The cost of energy to the consumer is directly related to the uncertainty in the array performance model, as uncertainty drives the cost of bank financing to develop the array. The levels of uncertainty are referred to as the P50 / P90 ratio (see https://financere.nrel.gov/finance/content/p50-p90-exceedance-probabilities-demystified) Inverse mapping will drive the business case for investment in the reduction in overall uncertainty by further developing (say) the understanding of flow physics, structural performance, control law strategy. A combination of raw analysis and surrogate modelling will likely be required. The cost of a given simualtion may rise to 1 billion cells for detailed wake analysis or circa 20 million with advanced techniques. 200 million cells = 1 hour (£100) on a modern GPU-based hardware. 72 wind directions @ 10 speeds. Add robustness, layout, control, turbine characteristics.The design space is highly nonlinear. Singularities and / or folds are un-characterised. We expect that automated DOE plus Kriging with expected improvement-based refinement would be effective.Emergent functional interdependence likely when the updating framework is used: turbine blade performance will link to wake evolution; wake evolution drives onset turbulence downstream turbine blades.

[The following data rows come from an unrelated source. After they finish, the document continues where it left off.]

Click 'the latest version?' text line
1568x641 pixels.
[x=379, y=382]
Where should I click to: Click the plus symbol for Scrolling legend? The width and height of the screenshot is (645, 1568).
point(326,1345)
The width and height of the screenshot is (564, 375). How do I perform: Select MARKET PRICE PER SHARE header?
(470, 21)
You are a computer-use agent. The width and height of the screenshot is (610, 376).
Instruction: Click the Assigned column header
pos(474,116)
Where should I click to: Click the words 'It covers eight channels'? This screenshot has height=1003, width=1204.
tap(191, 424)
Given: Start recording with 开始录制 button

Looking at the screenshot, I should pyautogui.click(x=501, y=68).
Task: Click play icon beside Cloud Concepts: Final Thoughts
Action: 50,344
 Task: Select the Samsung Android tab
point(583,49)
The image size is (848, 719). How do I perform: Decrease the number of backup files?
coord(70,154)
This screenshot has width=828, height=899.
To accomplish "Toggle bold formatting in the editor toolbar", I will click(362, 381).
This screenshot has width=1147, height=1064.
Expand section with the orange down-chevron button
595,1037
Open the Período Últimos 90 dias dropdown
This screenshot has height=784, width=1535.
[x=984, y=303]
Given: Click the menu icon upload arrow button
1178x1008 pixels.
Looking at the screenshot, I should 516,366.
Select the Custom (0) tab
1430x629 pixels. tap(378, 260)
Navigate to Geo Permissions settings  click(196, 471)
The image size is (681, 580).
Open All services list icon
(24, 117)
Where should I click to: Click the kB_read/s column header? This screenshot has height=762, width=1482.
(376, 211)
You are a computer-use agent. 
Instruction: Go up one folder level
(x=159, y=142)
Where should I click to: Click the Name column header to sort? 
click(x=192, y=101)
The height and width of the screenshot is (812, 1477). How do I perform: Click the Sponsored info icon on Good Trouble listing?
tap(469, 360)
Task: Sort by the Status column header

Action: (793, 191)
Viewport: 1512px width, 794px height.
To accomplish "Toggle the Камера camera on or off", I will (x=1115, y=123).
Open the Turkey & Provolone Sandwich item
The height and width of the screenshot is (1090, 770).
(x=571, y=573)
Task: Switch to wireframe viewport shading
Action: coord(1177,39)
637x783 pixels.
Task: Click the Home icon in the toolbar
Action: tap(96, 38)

The key decision that flows from UQ&M for turbine arrays is whether or not to invest in them. The impact is felt across the renewables sector and is a key driver in the cost of energy for consumers. Clarity and aesthetics are desirable and systems that are easy-to-use tend to get used more! Modern UX design and end-user engagement in solution development will be key to adoption and commercialisation.
Such a system is not currently in use. The use case is the central driver for a recently approved project via Innovate UK: "Simulated Wake Effects Platform for Turbines (SWEPT2)".